JOSÉ LUIS ZUBIZARRETA-El Correo

  • La virulencia con que se ha expresado esta campaña dejará secuelas en el futuro de la política que costarámucho tiempo y esfuerzo reparar y olvidar

Los traumas dejan secuelas. Hoy son de actualidad las que están produciéndose y estudiándose a consecuencia del coronavirus. Las hay psíquicas y somáticas. Unas son pasajeras y otras, permanentes. Todas inquietan tanto a quienes las padecen como a los que tratan de curarlas o paliarlas. No se sabe aún con exactitud las razones de su aleatoria aparición ni cuál será su extensión y duración. Pero lo que está fuera de toda duda es su existencia. No va, sin embargo, este artículo de las secuelas que ha causado la Covid-19. Lo dicho es sólo una llamada de atención sobre el hecho de que, en éste y otros casos, los traumas dejan algunas que se mantienen activas más allá del momento de su afectación. De las que este artículo se ocupa son las que dejará en la política la lamentable campaña que está llevándose a cabo para las elecciones a la Comunidad de Madrid, que más parecen, dicho sea de paso, elecciones a la sola villa de Madrid.

El carácter traumático de la campaña no cabe ponerlo en duda. Las cosas que se han dicho no son de las que se desvanecen como el humo. Se graban, más bien, en la memoria como hitos que sirven de referentes para entender el pasado y prevenir el futuro. «Te acuerdas de…» será la frase con que, cuando pase el tiempo, se iniciará su evocación. En nuestro caso, el trauma está, sobre todo, en esas palabras, tan sonoras como huecas, que, repetidas una y mil veces, han penetrado en la carne como cuchillos afilados y dejado cicatrices de por vida. Y así, a diferencia de lo que ha ocurrido en otros procesos electorales, nada habrá acabado cuando éste termine la noche del 4 de mayo, sino que, sean cuales fueren sus resultados, los medios que se han empleado para alcanzarlos se habrán convertido en costumbre y dejarán huella en la política del futuro. Lo ocurrido ha venido para quedarse, porque no ha sido sino la explosión exagerada de lo que ya estaba latente y contenido. Ha sido la etapa reina en ese largo deslizamiento hacia el abismo por el que, imparable e inconsciente, se precipita la política española.

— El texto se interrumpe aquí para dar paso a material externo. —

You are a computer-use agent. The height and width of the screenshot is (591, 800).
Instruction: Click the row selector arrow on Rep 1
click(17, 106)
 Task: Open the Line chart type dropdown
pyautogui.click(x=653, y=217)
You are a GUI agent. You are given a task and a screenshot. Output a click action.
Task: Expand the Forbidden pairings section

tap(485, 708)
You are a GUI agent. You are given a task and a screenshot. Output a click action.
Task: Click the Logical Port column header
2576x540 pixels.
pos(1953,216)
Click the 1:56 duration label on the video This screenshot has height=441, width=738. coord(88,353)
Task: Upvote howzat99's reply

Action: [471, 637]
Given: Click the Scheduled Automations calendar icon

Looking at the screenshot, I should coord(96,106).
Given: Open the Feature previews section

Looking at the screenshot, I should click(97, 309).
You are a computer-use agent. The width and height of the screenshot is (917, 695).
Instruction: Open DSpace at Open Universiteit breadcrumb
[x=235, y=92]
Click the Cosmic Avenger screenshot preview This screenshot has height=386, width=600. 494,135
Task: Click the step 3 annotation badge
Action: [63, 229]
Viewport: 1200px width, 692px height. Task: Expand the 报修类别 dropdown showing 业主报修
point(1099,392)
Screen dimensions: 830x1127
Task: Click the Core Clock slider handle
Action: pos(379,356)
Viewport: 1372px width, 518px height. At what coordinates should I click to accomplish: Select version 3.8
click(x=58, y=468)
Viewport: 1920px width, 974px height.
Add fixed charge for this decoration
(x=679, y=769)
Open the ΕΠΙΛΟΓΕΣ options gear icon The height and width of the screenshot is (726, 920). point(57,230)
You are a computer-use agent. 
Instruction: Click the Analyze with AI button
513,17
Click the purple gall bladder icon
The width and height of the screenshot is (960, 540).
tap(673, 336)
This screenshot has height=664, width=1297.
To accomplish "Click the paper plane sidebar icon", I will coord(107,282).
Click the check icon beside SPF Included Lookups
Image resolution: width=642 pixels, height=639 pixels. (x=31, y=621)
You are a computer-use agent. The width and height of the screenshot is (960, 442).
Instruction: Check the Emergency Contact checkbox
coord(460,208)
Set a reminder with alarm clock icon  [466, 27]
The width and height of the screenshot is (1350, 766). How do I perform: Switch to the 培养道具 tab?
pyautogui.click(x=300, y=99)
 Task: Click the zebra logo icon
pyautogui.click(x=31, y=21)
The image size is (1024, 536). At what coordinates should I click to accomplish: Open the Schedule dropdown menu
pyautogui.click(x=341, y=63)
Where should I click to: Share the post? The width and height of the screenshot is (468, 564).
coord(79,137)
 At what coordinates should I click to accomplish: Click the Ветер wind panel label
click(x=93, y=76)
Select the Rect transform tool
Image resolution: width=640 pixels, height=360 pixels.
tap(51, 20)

Un hecho que, pese a su gravedad, no dejaba de ser circunstancial a lo que se trataba en la campaña vino a trastocarlo todo. Me refiero a las amenazas dirigidas a los diversos cargos y candidatos. No ha sido casual, sino sintomático, el modo en que ese hecho ha sido utilizado para hacer aflorar emociones que se mantenían más o menos reprimidas. Nada que ver con el trato que en otras campañas recibieron -trece, si mal no cuento- asesinatos reales, que no amenazas anónimas. Evoco, en especial, las de 1984 y 2008, en cuyo tramo final cayeron asesinados por ETA los socialistas Enrique Casas e Isaías Carrasco y en las que los partidos vascos reaccionaron con condenas solidarias, consternación unánime, ánimo contenido y suspensión de todos los actos de campaña. No se busque la diferencia en la mayor o menor gravedad de los hechos, sino en la grandeza o mezquindad de su tratamiento.

Los comportamientos de entonces y de ahora son, como he dicho, sintomáticos. Aquellos, de una actitud que ponía el bien común por encima del interés particular, el ethos racional sobre el pathos desbocado, hasta en los momentos de máxima rivalidad. Éstos, por el contrario, nos han asomado a un pozo en el que se agitan los sentimientos más inquietantes de que es capaz el ser humano. En el momento de la suprema batalla por el poder, se han desatado emociones que el Estado de Derecho intenta mantener controladas bajo estrictas normas de conducta. La rivalidad convertida en odio, la crítica en desprecio, el desacuerdo en enemistad, la veracidad en mendacidad, la oposición en insulto, difamación y calumnia. No se ha tratado de arrebatos que no sobreviven a la contienda. Expresaban, más bien, con rabiosa virulencia, sentimientos que, una vez expresados, no vuelven nunca a acallarse en un prudente y civilizado silencio.

Mucho va a costarle a la política encerrar de nuevo este sobrexcitado estado de ánimo, esta triste secuela de esta malhadada campaña, en su correspondiente caja de Pandora. Se nos ha anunciado, por el contrario, a raíz de una estúpida batalla local, una hostilidad general que precisará mucho tiempo y esfuerzo para sosegarse y retornar a una convivencia cívica entre posiciones democráticamente discrepantes. Por desgracia, intervalos de enfrentamiento como el que está viviendo la política española corren el riesgo de hacerse habituales, consuetudinarios, y resultar, por tanto, muy difíciles de erradicar. No sé si se está todavía a tiempo de intentarlo.